Tolerância Zero

Com a conjuntivite ardendo, Marido entra numa farmácia. Receita na mão se dirije ao balcão, com aquele péssimo humor que lhe é peculiar. Ele nem abre a boca, entrega a receita à moça, que lhe "pergunta", atenciosamente: "Isso é colírio?". O tempo fechou na hora. "Tu que trabalhas aqui nesta farmácia não sabe, e eu é que tenho que te dizer!? Eu não vou te dizer, vai perguntar à tua supervisora e cuidado para não me entregar o remédio errado, ouviste?" Quando eu digo que Marido é grosso todo mundo fica com dozinho dele, eu com aquela cara de a-malvada-maltradora-de-homens-mal-agradecida. Para exemplificar o baixo nível de tolerância de Marido conto uma outra anedota:
Liga a moça da Magazine para cobrar um tal de G... que não mora aqui. A moça estava ligando pela quinta vez, acho que o cadastro deles está com o telefone daqui. Ouço a seguinte resposta: "Eu já falei que não mora nenhum G... aqui! Oiça bem o que eu vou lhes dizer, a próxima vez que ligarem aqui eu vos processo ouviu bem?" A moça ainda ensaiou uma desculpa mas ele foi categórico: "Eu não tenho nada a ver com a incompetência de vocês em manter o cadastro certo, ouviste, a próxima vez eu vos processo!".
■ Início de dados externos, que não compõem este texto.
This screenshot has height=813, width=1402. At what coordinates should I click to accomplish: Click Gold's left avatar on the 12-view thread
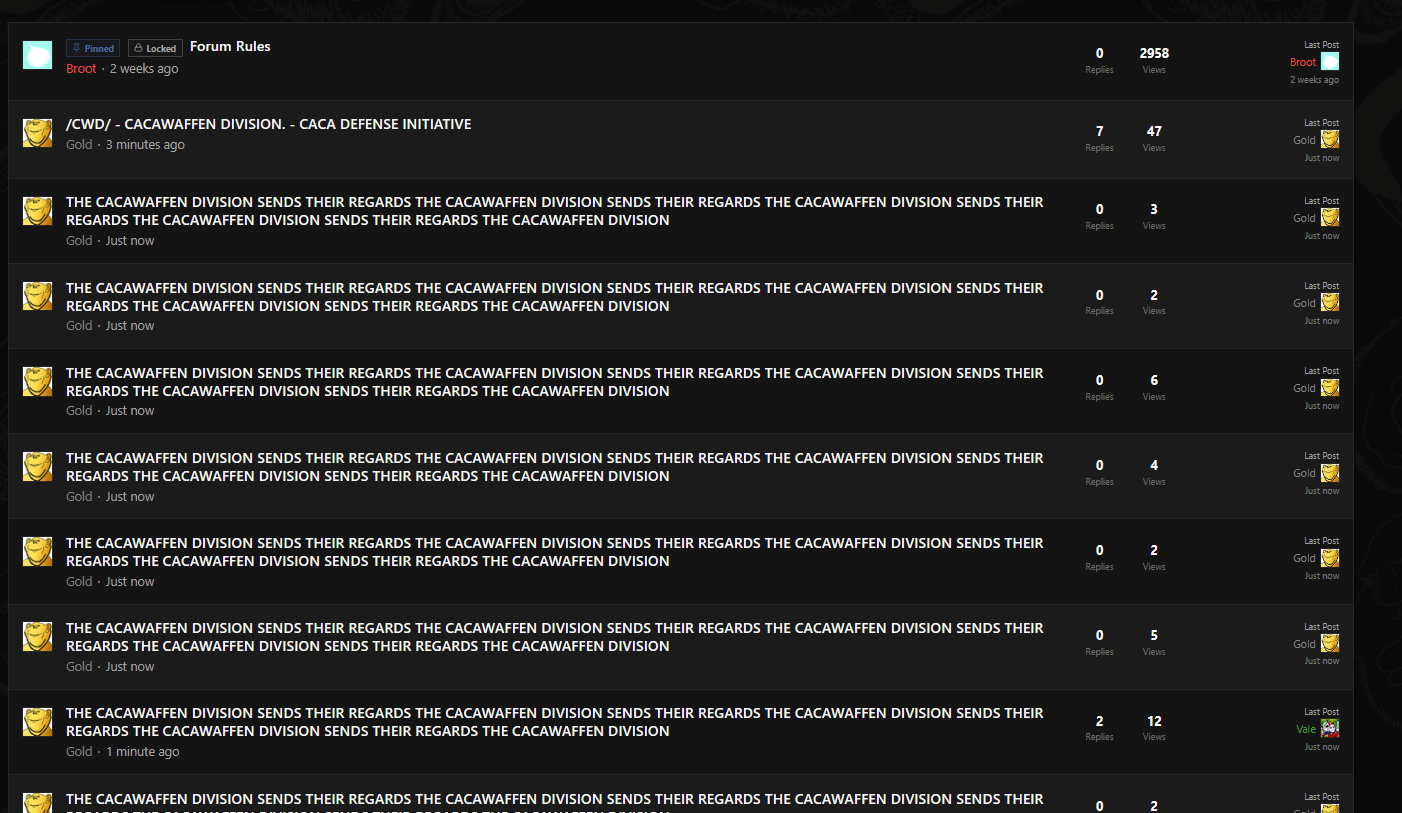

Quando a rispidez dele se volta para mim, nos desentendemos imediatamente já que também não tolero este tom de arrogância, sinto-me agredida. Expresso-me utilizando confirmações inúteis, hiperbólicas, como quase a totalidade da população brasileira: "Tem certeza que não quer, está tão gostoso!"; "Eu gostaria de... [gostaria, não quer mais?]; "Oi, amor, já chegou?"[cheguei não, estou na esquina]; "Adivinha quem eu vi na rua?"[não tenho bola de cristal], etcétera. Realmente existem frases e silêncios mais eficazes, mas quem disse que eu quero eficácia? Eu quero é intimidade, proximidade, beijo na boca. Já pensou que chato se eu não pudesse insistir em oferecer um cafezinho às minhas visitas? O complicado é que o meu jeito de falar irrita Marido de uma forma inacreditável. Notei que uso um vocabulário hiperbólico: demais, suuuper, oooover, milhares, milhões, érrimo, íssimo, issíssimo. Costumo repetir duas vezes as frases. Notei isso, foi bom ter notado, porque estou me policiando. É tão bonito ver uma moça falando num tom suave, apropriado e correto.